Disney may have more local content success as a streamer than as a tentpole- and consumer goods-obsessed studio. Not least because its APAC head of content and development is a veteran Asian film producer who cut her non-linear TV teeth as head of original production for HBO Asia.

Disney also appears to be operating a sliding scale of localization within the Asia region. In English-language territories Australia, New Zealand and Singapore the Disney Plus service has little to distinguish it from that in North America.

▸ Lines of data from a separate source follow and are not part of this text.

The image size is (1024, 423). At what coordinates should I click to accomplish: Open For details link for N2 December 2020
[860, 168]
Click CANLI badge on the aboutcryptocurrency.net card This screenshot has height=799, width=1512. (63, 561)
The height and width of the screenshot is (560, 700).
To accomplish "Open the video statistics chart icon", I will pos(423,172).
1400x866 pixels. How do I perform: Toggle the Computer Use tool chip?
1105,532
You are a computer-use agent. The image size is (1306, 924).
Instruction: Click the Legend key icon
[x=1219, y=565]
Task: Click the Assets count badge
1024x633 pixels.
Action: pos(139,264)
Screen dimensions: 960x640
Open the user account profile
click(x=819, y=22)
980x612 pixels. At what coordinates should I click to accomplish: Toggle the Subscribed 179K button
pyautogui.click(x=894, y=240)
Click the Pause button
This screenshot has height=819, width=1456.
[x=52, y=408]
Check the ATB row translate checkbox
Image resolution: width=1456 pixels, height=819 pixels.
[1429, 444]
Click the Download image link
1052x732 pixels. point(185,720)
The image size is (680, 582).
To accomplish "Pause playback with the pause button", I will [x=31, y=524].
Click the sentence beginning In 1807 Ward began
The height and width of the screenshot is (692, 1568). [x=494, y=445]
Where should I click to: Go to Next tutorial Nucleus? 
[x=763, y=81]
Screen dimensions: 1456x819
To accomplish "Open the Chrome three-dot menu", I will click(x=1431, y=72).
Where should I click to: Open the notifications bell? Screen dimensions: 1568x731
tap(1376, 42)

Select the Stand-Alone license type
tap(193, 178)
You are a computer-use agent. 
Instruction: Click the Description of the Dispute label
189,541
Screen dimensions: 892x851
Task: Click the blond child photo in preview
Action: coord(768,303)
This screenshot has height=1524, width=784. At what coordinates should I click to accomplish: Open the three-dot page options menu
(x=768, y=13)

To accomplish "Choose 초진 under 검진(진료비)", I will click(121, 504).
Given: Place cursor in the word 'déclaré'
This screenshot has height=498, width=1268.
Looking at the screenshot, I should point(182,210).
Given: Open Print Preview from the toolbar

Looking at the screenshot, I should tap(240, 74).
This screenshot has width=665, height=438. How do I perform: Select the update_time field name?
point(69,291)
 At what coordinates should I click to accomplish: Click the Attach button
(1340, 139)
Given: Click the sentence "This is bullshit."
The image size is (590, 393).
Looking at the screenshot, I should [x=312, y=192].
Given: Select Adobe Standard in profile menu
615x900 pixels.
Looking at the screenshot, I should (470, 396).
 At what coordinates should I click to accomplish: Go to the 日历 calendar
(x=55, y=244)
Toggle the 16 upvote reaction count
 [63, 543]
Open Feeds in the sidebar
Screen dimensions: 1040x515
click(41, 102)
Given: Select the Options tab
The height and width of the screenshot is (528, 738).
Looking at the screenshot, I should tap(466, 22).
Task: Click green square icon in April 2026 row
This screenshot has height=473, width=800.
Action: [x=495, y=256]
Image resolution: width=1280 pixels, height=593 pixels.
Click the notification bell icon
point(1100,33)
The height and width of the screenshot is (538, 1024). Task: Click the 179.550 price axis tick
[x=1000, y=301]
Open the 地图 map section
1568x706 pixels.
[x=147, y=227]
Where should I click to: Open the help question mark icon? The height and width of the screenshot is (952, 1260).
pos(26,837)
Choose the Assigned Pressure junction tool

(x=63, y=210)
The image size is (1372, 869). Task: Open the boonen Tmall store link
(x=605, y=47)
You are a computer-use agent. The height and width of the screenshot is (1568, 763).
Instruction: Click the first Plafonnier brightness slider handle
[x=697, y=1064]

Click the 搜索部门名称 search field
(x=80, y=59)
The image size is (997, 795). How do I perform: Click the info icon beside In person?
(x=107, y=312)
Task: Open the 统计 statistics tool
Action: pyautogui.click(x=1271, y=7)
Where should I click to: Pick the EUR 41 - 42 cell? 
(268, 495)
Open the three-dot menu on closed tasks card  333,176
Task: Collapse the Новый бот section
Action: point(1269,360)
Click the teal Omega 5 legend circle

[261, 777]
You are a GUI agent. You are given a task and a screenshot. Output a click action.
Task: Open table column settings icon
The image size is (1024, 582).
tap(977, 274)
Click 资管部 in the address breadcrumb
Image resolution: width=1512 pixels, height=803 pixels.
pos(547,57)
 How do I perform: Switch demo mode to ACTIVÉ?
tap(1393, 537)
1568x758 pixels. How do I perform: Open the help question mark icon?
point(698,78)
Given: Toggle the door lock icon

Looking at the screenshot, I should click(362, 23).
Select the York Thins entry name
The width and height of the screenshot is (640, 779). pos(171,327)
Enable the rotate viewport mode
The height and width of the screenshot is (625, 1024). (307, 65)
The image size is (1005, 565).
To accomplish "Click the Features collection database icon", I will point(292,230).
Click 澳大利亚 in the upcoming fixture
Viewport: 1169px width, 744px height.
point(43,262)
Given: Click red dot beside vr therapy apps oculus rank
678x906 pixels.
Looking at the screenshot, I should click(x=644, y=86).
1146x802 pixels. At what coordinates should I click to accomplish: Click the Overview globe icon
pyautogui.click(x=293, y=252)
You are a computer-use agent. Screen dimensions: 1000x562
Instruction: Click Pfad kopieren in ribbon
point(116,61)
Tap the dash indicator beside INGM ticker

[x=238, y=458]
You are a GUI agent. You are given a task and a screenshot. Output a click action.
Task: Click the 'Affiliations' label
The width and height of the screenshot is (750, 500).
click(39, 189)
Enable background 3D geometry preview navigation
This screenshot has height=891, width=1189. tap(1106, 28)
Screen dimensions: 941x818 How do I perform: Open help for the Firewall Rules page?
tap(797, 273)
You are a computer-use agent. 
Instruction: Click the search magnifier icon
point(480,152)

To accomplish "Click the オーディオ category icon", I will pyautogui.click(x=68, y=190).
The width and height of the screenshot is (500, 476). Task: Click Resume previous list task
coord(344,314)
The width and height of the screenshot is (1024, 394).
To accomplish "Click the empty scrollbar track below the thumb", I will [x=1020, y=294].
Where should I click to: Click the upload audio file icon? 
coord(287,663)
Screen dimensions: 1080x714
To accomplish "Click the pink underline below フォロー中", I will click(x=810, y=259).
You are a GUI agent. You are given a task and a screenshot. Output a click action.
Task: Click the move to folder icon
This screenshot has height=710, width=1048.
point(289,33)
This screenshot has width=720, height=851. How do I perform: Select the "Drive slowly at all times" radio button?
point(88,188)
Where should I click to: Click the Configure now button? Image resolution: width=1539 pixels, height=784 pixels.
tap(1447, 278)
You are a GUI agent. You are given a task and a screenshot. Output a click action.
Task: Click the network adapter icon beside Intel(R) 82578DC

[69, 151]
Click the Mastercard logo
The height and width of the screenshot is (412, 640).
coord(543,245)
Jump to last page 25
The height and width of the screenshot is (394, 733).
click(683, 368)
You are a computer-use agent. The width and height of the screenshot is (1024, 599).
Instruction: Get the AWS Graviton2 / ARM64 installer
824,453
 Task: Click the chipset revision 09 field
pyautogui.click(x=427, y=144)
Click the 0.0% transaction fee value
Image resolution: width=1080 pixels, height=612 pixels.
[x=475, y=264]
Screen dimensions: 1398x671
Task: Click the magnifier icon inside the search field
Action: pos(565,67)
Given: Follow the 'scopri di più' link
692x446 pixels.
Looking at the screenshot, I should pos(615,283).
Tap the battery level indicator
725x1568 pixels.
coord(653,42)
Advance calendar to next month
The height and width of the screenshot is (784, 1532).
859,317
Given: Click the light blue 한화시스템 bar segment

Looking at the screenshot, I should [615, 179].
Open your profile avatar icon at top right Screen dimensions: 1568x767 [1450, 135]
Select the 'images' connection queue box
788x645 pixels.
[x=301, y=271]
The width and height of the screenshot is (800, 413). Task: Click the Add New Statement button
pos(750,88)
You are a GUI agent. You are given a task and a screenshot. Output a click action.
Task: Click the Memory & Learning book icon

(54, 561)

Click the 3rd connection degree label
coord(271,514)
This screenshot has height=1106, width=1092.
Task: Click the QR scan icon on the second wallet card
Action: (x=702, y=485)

In India, on the other hand, Disney Plus Hotstar is a mélange of Disney Plus offerings folded into Hotstar, an already successful, mass market platform that was launched in 2015 and which was acquired from Fox. It has sports as its driving engine and is offered at a significantly lower price point.

Hotstar was a latecomer to the original production scene, but under Disney ownership it has accelerated and now boasts more than 20 local series and a host of acquired movies branded as originals.

In Indonesia and Malaysia, to debut on June 1, 2021, Disney is taking a middle path between the platform’s western and Indian models.

It borrows the Indian brand name Disney Plus Hotstar though Indian shows are a small minority of the content. It launched instead with a large swath of acquired local films and TV shows, and distribution deals with leading local media operators, Telkomsel in Indonesia and Astro in Malaysia. To keep the local content offering fresh, Disney has signed more than a dozen supply deals with local studios in each country.

Local content deals can also help smooth political feathers, a secondary advantage that is far from negligible in Asian territories which are touchy about culture and taxation of foreign-owned streamers.

For more than two years, Netflix was effectively prevented from operating in Indonesia by state-owned Telkomsel, ostensibly on grounds that its content supported terrorism and pornography. These objections melted away in June last year after Hooq and Iflix collapsed taking with them Telkomsel’s deals.

And in Australia, which has already forced Google and Facebook into paying local companies for news, there is mounting pressure to impose local content quotas on streaming platforms. These could specify minimum numbers of Australian-made shows on the platform, or minimum volumes of local commissioning. Or both.

This week Disney Plus announced the commission of its first locally-made documentary series “Shipwreck Hunters Australia.” With Paramount Plus next to launch as competition Down Under in August, it is unlikely to be Disney Plus’ last move.